@suluk/models - v0.1.3
    Preparing search index...

    @suluk/models - v0.1.3

    Suluk

    @suluk/models

    A public-data-only model catalog + a selector — a skill declares NEEDS, the catalog picks the best CURRENT model, never a hard-coded id.

    CANDIDATE tooling — not official OpenAPI. Suluk is a single-contributor candidate for OpenAPI Specification v4.0 ("Moonwalk"), unaffiliated with the OpenAPI Initiative and unable to ratify anything on the SIG's behalf.

    bun add @suluk/models
    
    • Filter then rank. A caller passes HardFilters (capabilities, min-context, price caps, governance allowlist) + Preferences (a named profile, or ≤4 small integer weights). selectModel filters the catalog down to survivors, then ranks them — and explains why.
    • Decidable facts are numbers; noisy benchmarks are coarse TIERS. Price / context / declared capabilities come straight from OpenRouter as real values. Third-party benchmark standings (intel.*) are bucketed to frontier | strong | mid | basic with {source, asOf} — never a fake 2-decimal score.
    • UNKNOWN is honest. A missing cell stays null (never imputed to "worst", which would kill new models). Hard filters fail closed on unknown; soft axes surface as coverageGaps on the winner.
    • No stored composite. The catalog keeps no blended "overall" score — blending is the selector's job at query time under explicit operator weights (storing a blend would launder preference as fact).
    • Two catalogs ship in the box. SEED_CATALOG (small, hand-curated, for tests/examples) and OPENROUTER_CATALOG (the committed, content-addressed ~300-model artifact, regenerated weekly by scripts/refresh.ts).
    • You're authoring a suluk agent/skill and don't want to pin a model id that goes stale (this is the seam @suluk/agents consumes). Declare what the task needs and let the catalog resolve the current best.
    • You need a policy-governed, reproducible model pick: a modelAllowlist / allowedRetention MEET that a preference can never widen, plus a snapshotHash so the choice is reproducible week-over-week.
    • You want a "why this model" explainer (filter trace + per-axis tier + coverage gaps) rather than a black box.

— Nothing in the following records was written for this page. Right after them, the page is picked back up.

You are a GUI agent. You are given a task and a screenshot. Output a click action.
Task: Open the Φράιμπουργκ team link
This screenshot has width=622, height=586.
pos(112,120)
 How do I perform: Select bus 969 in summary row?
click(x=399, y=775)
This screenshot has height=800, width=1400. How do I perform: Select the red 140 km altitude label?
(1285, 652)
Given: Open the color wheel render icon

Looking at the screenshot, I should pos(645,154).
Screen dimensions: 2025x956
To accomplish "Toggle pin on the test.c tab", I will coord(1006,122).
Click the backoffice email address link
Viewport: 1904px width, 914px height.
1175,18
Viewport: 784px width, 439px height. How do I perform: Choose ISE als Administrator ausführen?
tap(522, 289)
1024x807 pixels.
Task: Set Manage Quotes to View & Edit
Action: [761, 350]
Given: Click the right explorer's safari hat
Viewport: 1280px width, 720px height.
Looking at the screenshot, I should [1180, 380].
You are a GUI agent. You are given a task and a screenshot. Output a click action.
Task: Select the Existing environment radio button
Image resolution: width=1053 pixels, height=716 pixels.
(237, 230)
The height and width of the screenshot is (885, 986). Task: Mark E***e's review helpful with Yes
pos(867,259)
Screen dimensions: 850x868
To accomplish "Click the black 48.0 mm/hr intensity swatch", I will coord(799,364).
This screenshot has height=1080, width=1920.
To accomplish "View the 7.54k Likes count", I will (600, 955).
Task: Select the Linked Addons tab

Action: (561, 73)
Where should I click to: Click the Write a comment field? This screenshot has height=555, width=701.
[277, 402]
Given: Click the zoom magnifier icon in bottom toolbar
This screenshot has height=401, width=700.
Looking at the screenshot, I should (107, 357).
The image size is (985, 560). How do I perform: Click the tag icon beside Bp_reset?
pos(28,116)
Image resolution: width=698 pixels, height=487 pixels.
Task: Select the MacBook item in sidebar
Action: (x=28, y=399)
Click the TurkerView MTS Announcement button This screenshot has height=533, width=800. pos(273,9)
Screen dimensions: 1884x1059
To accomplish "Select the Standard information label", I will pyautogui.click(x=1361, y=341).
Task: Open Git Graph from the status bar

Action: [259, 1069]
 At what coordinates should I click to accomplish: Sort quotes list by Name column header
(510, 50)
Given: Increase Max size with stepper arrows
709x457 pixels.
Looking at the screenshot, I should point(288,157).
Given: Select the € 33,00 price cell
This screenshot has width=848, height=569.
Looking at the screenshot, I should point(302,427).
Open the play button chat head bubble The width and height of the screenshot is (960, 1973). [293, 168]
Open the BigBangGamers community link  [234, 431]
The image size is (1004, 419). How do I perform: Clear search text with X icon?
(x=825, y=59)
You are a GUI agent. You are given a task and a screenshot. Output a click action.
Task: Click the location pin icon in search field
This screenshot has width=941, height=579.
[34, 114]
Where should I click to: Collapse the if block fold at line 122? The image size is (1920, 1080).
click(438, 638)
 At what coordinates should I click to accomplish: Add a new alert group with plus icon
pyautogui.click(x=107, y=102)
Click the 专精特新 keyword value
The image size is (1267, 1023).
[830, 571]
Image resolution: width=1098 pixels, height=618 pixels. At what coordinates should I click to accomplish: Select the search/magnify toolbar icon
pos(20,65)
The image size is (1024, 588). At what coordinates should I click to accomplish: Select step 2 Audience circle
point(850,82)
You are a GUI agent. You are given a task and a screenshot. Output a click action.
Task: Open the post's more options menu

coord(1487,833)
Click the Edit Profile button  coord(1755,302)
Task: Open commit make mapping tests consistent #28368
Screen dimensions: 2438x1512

    Reach elsewhere when: you need to actually call a model (that's the runtime client, e.g. @suluk/chat's OpenRouter wiring) — this package only selects. And when you want per-endpoint region/latency facts: those are deliberately not in the schema yet (OpenRouter routes endpoints at runtime), so gov.region / dataRetention stay UNKNOWN at the model level rather than being faked.

    import { selectModel, OPENROUTER_CATALOG } from "@suluk/models";

    const result = selectModel(
    // HardFilters — these FILTER (can empty the set ⇒ fail loud), never rank
    { needsTools: true, minWindowRequired: 200_000 },
    // Preferences — a named profile is the 90% case
    { profile: "tool-reliable" },
    OPENROUTER_CATALOG,
    );

    if (result.ranked.length === 0) {
    // FAIL LOUD — names the unsatisfiable filter(s), e.g. "min-window>=200000 (excluded 142)"
    throw new Error(`no model fits: ${result.unsatisfiable?.join("; ")}`);
    }

    const best = result.ranked[0];
    best.id; // e.g. "anthropic/claude-sonnet-4.5"
    best.why.passedFilters; // ["tool-calling", "min-window>=200000", "status-active", ...]
    best.why.decidingPreference; // "intelligence (weight 3)"
    best.why.tierByAxis; // { intelligence: {tier, source, asOf}, latency: {...}, cost: {...} }
    result.candidateCount; // survivors after hard filtering
    result.coverageGaps; // soft axes with no data on the winner (honesty surface)

    A profile is a preset; power users override with ≤4 small int weights (0..3) and route the single "intelligence" knob to one INTEL sub-axis via taskShape.

    const r = selectModel(
    { needsStructured: true },
    { prefer: { intelligence: 3, cost: 1, speed: 0, context: 1 }, taskShape: "coding" },
    OPENROUTER_CATALOG,
    );

    The six built-in profiles (PROFILES): tool-reliable, cheap-fast, balanced, max-reasoning, long-context, vision. Each is preset weights + auto-wired implied filters (e.g. tool-reliable implies needsTools, vision implies inputModalities: ["image"]).

    policy is fail-closed and non-overridable: a preference can never widen it, and an unknown governance cell is excluded.

    selectModel(
    { policy: { modelAllowlist: ["google/gemini-2.5-flash"], allowedRetention: ["zero", "ephemeral"] } },
    { profile: "max-reasoning" }, // even max-reasoning can't escape the allowlist
    OPENROUTER_CATALOG,
    );

    deriveRequirements is the seam that turns "this agent has tool routes + needs a 120k window" into filters:

    import { deriveRequirements } from "@suluk/models";

    deriveRequirements({ hasRoutes: true, minWindowRequired: 120_000 });
    // → { needsTools: true, minWindowRequired: 120000 }

    The committed catalog is regenerated, not hand-edited. The transform is pure + unit-tested; the live fetch is a thin wrapper.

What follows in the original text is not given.